Rational Blanchfield forms, S-equivalence, and null LP-surgeries

TL;DR

This paper explores the relationship between null Lagrangian-preserving surgeries, rational Alexander modules, and Blanchfield forms, establishing how isomorphisms preserving these forms can be realized through specific surgeries and S-equivalences.

Contribution

It demonstrates that isomorphisms preserving the Blanchfield form can be realized via null Lagrangian-preserving surgeries and rational S-equivalences, extending understanding of knot invariants in rational homology spheres.

Findings

Null surgeries induce canonical isomorphisms preserving Blanchfield forms.

Such isomorphisms can be realized by finite sequences of surgeries.

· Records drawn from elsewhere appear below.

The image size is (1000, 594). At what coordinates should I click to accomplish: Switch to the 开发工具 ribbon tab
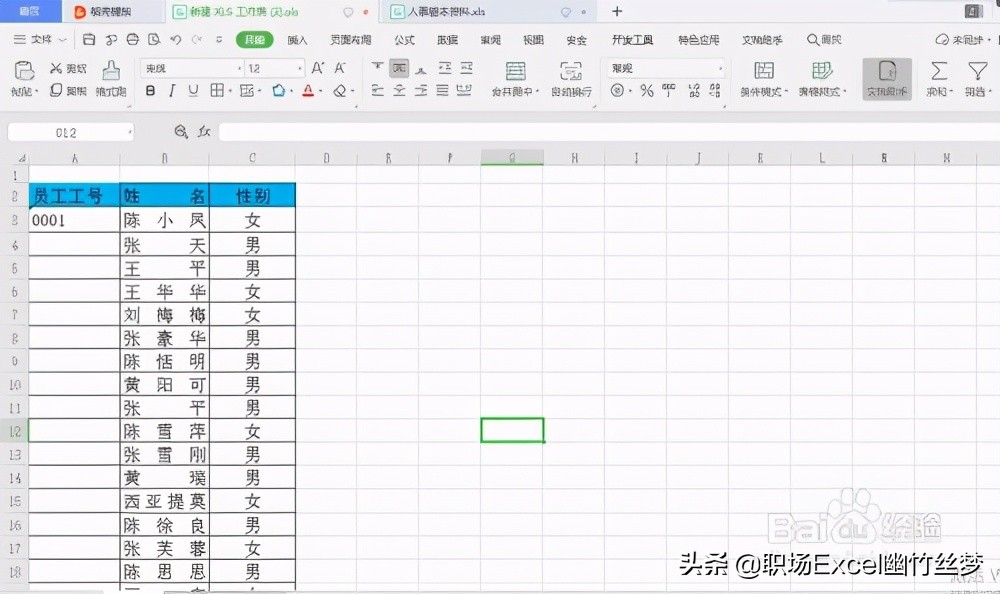pos(632,40)
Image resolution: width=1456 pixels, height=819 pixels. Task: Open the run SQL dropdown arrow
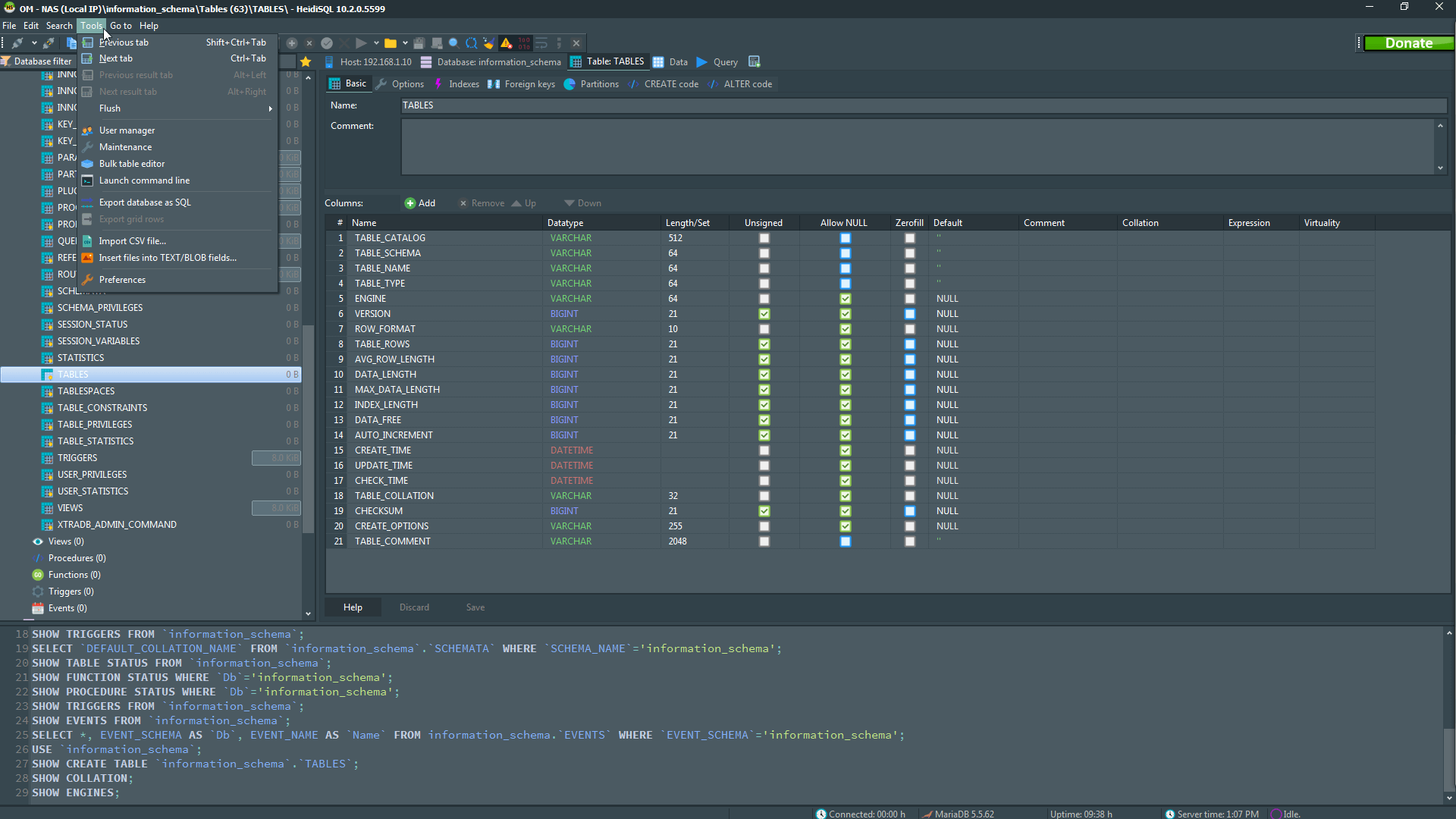376,43
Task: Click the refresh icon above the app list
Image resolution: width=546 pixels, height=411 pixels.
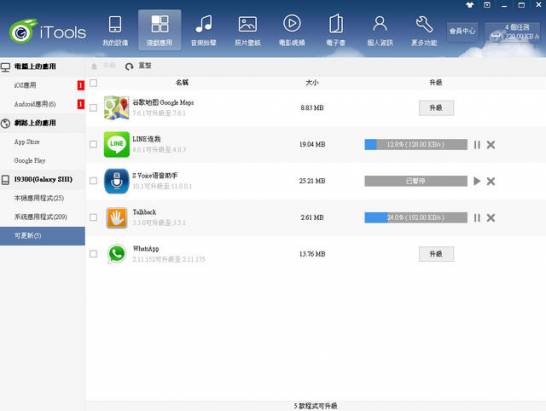Action: pos(129,66)
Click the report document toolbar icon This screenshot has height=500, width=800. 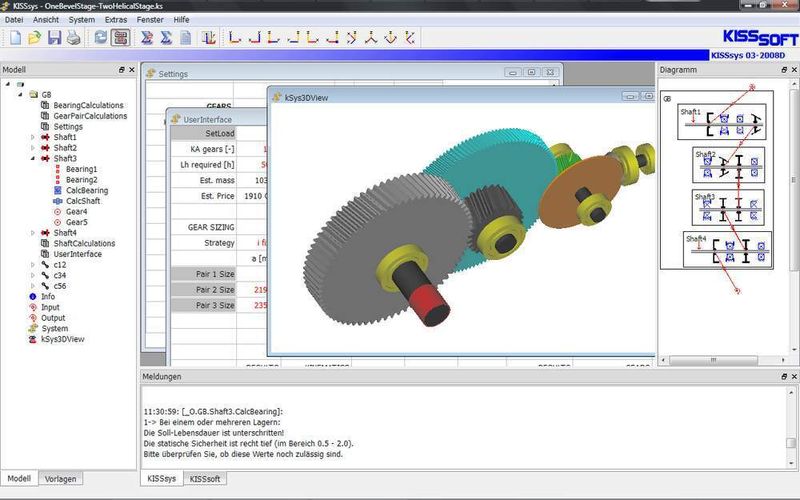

Results extend to integral Alexander modules in homology spheres.

Abstract

Null Lagrangian-preserving surgeries are a generalization of the Garoufalidis and Rozansky null-moves, that these authors introduced to study the Kricker lift of the Kontsevich integral, in the setting of pairs (M,K) composed of a rational homology sphere M and a null-homologous knot K in M. They are defined as replacements of null-homologous rational homology handlebodies of M\K by other such handlebodies with identical Lagrangian. A null Lagrangian-preserving surgery induces a canonical isomorphism between the rational Alexander modules of the involved pairs, which preserves the Blanchfield form. Conversely, we prove that a fixed isomorphism between rational Alexander modules which preserves the Blanchfield form can be realized, up to multiplication by a power of t, by a finite sequence of null Lagrangian-preserving surgeries. We also prove that such classes of isomorphisms can be realized by rational S-equivalences. In the case of integral homology spheres, we prove similar realization results for a fixed isomorphism between integral Alexander modules.